La sofferenza obiettiva dell’animale;
le file di bambini di altra nazionalità
su un traghetto straniero andar via;
i verdi pianori dove appaiono le città incendiate
delle popolazioni ignote,
le fedeli agli dèi e fiduciose nell’uomo,
estinte come la piuma e il pelo;
le innumerevoli forze occulte, gelose dei loro possessi,
le terre gli alberi i fiumi
che si debbono continuamente propiziare con sacrifici
disperdere gli illusi della speranza di restar sempre uniti,
perché la patria è soltanto
un campo di tende in un deserto di sassi;
le parole immorali della società civile
baluginare anche negli occhi dell’amata
un attimo prima dell’amore e
la massa occulta e ostile dei tuoi pensieri
scivolarci nel mezzo, gravarmi addosso
come uno sconosciuto che si chinasse all’orecchio
e mi narrasse alcunché di incomprensibile,
per poi dormire e amare me;
la sempre presente stanza accanto
dove sotto lampadine purpuree qualcuno
si pratica l’iniezione che guarisce e
all’aprirsi della porta
comparire l’airone.
Ho visto delle cose, come tutti.

Alessandro Ceni (Firenze, 1957), in Mattoni per l’altare del fuoco (Jaka Book, 2002)
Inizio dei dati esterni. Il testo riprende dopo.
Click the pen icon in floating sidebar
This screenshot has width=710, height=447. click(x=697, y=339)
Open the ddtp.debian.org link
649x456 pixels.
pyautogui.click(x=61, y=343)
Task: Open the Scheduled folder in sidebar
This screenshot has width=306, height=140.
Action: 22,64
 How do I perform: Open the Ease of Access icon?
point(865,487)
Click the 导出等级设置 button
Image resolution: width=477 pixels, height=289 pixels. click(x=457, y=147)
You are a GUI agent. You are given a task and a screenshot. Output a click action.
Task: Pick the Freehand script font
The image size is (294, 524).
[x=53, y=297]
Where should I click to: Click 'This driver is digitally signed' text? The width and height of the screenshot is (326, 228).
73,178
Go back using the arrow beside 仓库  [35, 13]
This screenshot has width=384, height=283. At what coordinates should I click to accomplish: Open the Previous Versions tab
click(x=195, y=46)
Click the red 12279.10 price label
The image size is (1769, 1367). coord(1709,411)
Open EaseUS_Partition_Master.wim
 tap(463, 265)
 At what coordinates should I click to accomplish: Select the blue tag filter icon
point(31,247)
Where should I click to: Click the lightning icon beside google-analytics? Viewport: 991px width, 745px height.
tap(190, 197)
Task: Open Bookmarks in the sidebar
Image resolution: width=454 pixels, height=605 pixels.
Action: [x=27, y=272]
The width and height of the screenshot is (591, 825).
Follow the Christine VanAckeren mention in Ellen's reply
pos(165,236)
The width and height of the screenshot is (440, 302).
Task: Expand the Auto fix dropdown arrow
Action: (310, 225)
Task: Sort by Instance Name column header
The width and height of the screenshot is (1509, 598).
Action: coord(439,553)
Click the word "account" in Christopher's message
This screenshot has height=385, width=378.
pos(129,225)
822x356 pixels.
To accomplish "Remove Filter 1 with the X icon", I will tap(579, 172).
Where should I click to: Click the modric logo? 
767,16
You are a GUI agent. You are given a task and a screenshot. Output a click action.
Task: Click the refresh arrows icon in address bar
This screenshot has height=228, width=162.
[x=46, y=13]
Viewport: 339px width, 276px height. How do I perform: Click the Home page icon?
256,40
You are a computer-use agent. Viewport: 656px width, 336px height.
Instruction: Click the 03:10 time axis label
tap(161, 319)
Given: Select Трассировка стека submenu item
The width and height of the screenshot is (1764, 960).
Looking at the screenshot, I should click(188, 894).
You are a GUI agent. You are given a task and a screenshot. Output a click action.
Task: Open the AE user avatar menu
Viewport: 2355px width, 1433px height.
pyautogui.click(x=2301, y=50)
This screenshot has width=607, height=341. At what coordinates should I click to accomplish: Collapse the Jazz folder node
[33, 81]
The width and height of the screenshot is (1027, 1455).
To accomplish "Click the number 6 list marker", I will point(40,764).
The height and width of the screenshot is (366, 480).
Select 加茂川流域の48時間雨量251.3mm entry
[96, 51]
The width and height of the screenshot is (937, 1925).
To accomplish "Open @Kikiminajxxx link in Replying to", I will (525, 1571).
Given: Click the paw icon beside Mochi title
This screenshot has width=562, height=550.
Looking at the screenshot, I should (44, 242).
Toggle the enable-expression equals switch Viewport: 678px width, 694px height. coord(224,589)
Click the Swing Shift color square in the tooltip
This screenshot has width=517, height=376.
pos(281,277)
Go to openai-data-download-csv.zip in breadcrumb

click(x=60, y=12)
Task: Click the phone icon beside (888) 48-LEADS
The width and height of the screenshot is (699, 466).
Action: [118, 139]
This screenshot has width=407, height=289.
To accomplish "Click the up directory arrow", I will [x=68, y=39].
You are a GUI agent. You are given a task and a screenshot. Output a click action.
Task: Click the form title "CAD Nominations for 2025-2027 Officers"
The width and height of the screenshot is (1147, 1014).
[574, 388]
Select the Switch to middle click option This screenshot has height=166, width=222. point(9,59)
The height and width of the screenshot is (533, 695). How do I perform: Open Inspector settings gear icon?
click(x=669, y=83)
L’energia della noia, di ciò che – musica conversazione atmosfera amata –

L’energia della noia, di ciò che – musica conversazione atmosfera amata – recide ogni immedesimazione, di tutto quel tempo sprecato aspettando che passi, possiamo cominciare a vederla, concentrarla
come un tizio qualunque seduto in una città
guarda e nemmeno si illude di reggere guardando –
non è nessuno ma è qualcosa, un fantasma
che distribuisce spazio, una ripetizione
giornaliera (nei suoi sogni
c’è sempre una forma che si scioglie
vene in sangue, passi in oceano, terra in cielo
ma lui tiene, non vende luoghi morti) –
pensa alla sete estinta, al nessun sapore in bocca,
a reticoli depurati da fantasie
sulle sue dita che si muovono e si stringono,
non assorbe la strada e, prima di alzarsi,
si sente un organismo volatile
e ben congegnato
per lo più costituito da acqua.

Ho pensato di scrivere sul disprezzo del mondo.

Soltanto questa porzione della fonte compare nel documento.